Rhyou [7] published a retrospective analysis of pre-operative MRI to better understand the fracture mechanism of radial head and coronoid fractures. He concluded that radius head without coronoid fractures originated mainly from valgus stress with bone edema on the capitellum and ulnar side ligament injury. We therefore assume that during the fall on the bend elbow a valgus vector on his forearm was probably present. We believe this valgus stress has provoked the radial head fracture in first line. Only in this case, it was not only a bone edema on the capitellum.

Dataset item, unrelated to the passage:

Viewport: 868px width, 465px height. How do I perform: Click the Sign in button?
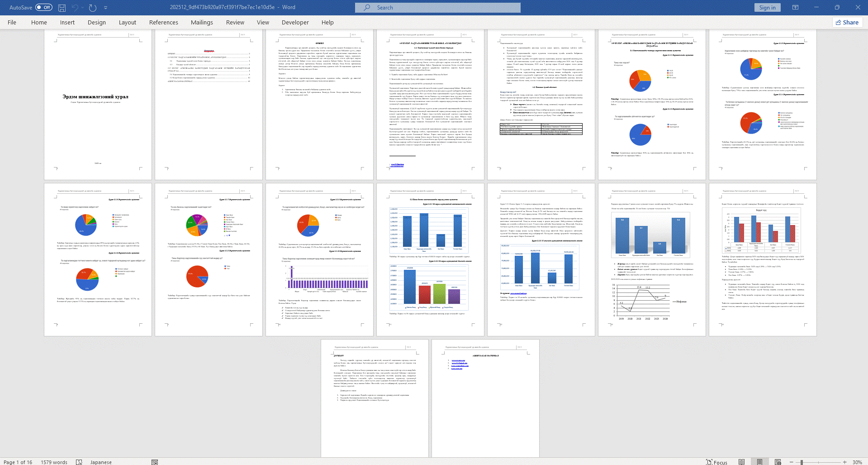tap(767, 8)
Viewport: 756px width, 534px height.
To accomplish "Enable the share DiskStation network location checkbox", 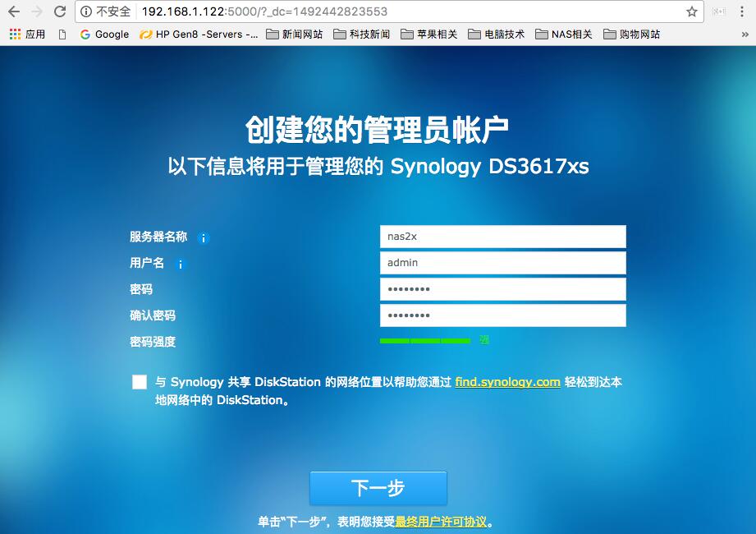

Van Riet [8] had studied concomitant injuries of 333 radial head fractures, with 16% coronoid fractures and 14% elbow dislocations, 2% capitellum fractures, but unfortunately did not describe exact fracture morphology. Nalbantoglu [9] systematically examined his surgically treated radial head fractures and found presence of capitellar cartilage damage in 10 of 51 patients (19%) always at the inferior lateral side of the capitellum. A systematic MRI examination after 46 radial head fractures by Klaas [10] was able to detect capitellum injuries in 39%, with osteochondral defects in 13%. Itamura [11] detected 7 osteochondral defects (29%) in 24 isolated Mason II and III fractures with the MRI. The types of defects are not described in detail in both MRI studies, however, the Klaas study shows an MRI image which indicates a chondral damage in the transverse plane.

Conclusion

Treatment-requiring capitellum fractures are very rare, however, considering the MRI examinations for radial head fractures, probably much more frequently than indicated in the literature. If one would systematically perform CT/MRI examination for Mason II and III injuries, we suppose that the transverse fracture plane would be seen more frequent.

In a simple X-ray, the size and extension of the fracture is often underestimated.

This is the first time description of a transverse plane shear fracture of the capitellum, the treatment and recovery is similar to the frontal shear fractures.